Oct 18, 2011 // By Marcus Brotherton

Cropped Zach


The elderly woman stood next to me in line at the bookstore and made googly-eyes at my son. She grinned gap-toothed at my 3-year-old, flapped her nose, and made motorboat sounds with her lips. Then she looked at me, her eyes shining.

“You’re going to have so much fun raising your son,” she said.
That wasn’t what I expected to hear. People normally look at a little kid and say, “Oh, how cute.” Or ask how old he is. But she was predicting the future. It was a blanket pronouncement from somebody who’d been there once with her own kids, I guessed—and had a ball.
I confess I don’t often see life through that grid. Even when it comes to raising my kids. Oh sure, there are fun moments. But most of the time having kids mean installing car seats, and watch out for strangers, and eat your carrots! That kind of …uh … fun.
How easy it is as leaders to place fun on the bottom rung of priorities. We’re more prone to busy ourselves with the importance of whatever needs doing. Work isn’t about fun, we’ve long since told ourselves. We need to complete a project, meet a deadline, or sell a product. And home life isn’t about fun either. Not if we’re honest. The mortgage swirls through our mind. We’ve got a car to maintain, a spouse to schedule a date with, a child to take to soccer practice.

Stored data:
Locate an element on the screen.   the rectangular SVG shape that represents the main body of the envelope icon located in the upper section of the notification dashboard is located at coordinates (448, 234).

==

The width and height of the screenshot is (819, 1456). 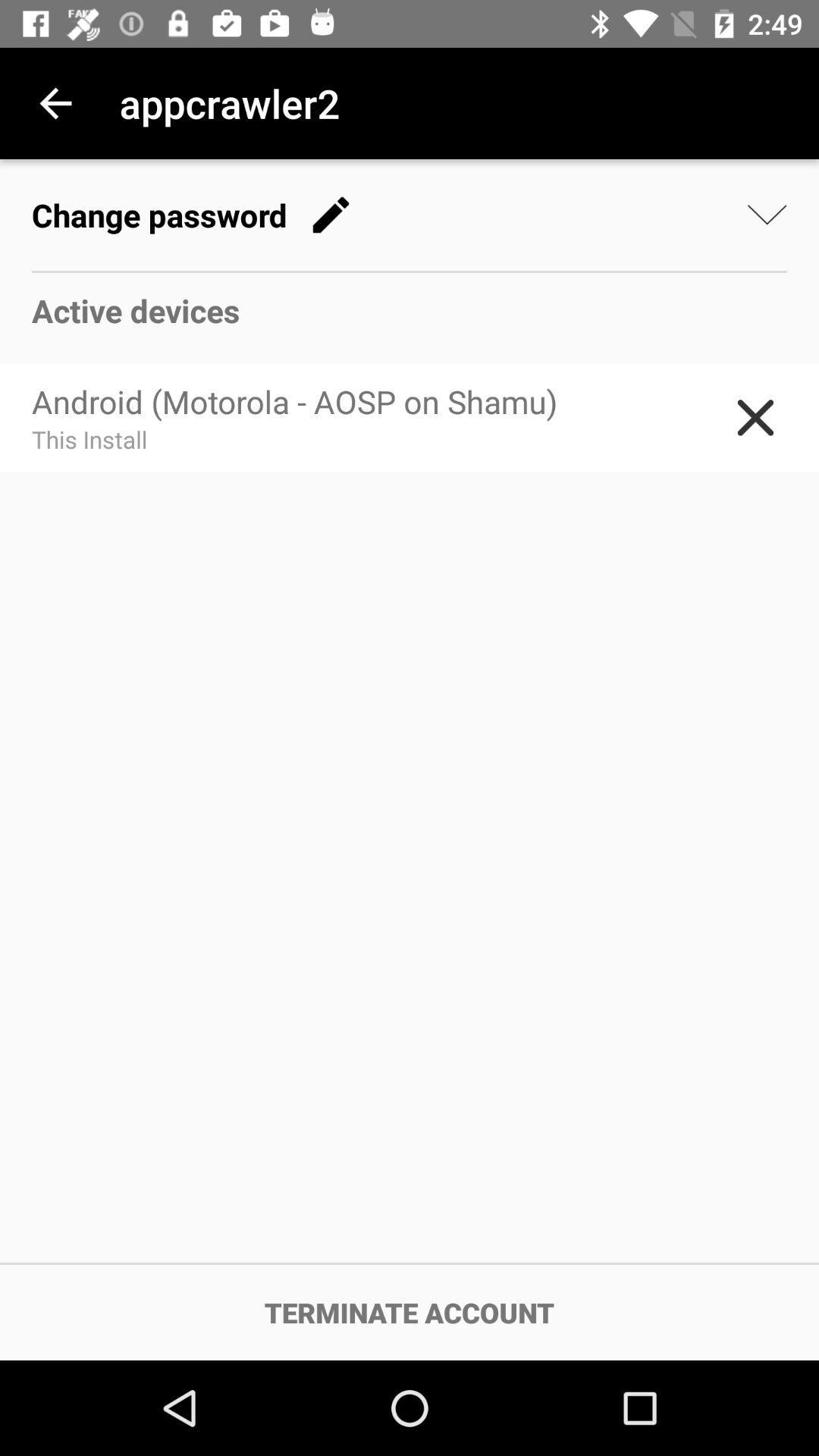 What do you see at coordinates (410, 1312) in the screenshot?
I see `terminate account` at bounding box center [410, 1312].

What you need to do:
• a. In the post about having fun while raising kids, why did the woman's remark in the bookstore line surprise the author? Answer in one to three sentences.
• b. Pick up the post about having fun while raising kids right after its last sentence and keep writing it.
The items come from a separate source and have nothing to do with the post about having fun while raising kids.

Results:
• a. People usually look at a small child and say "Oh, how cute," or ask how old he is. This woman instead made a prediction about the future, telling the author he would have so much fun raising his son.

• b.
But fun?
Last night I needed to discipline Zach. He was being zany, pushing his sister, yelling like a cutthroat pirate. I don’t remember the specifics. He’s at that wacky age where we don’t keep track of his nuttiness for long.
After I growled at him, and we got that over with, I put him in the bathtub and let him putter around with boats for awhile. Then I got him out and put jammies on him, and we sat in the old brown overstuffed chair in his room. Normally we have the same nighttime agenda: book, prayers, bed. But last night Zach was quieter than usual. He didn’t clamor for a book. Not even The Sneetches—his favorite. He simply sat on my lap and leaned close into me.
And I simply let him. I turned off the lamp and wrapped my arms around him, and we didn’t do anything except sit in quietness. Maybe twenty minutes passed. Zach’s breathing grew deeper and regular, and I knew he’d fallen asleep. When I carried him to bed, I noticed how long and angular he felt. How quickly the days with him are already passing.
You’re going to have so much fun raising your kids.
As a family leader, or any kind of a leader, will I remember that basic truth—that much of life is indeed fun, if we see it as so. And will I allow that blessed grid to become the filter for the moments of my daily life?
I tucked the blankets around my son’s chin, and crept softly out of the room.


Question: Do you tend to see life as a problem to be solved, or a journey to be experienced. Explain.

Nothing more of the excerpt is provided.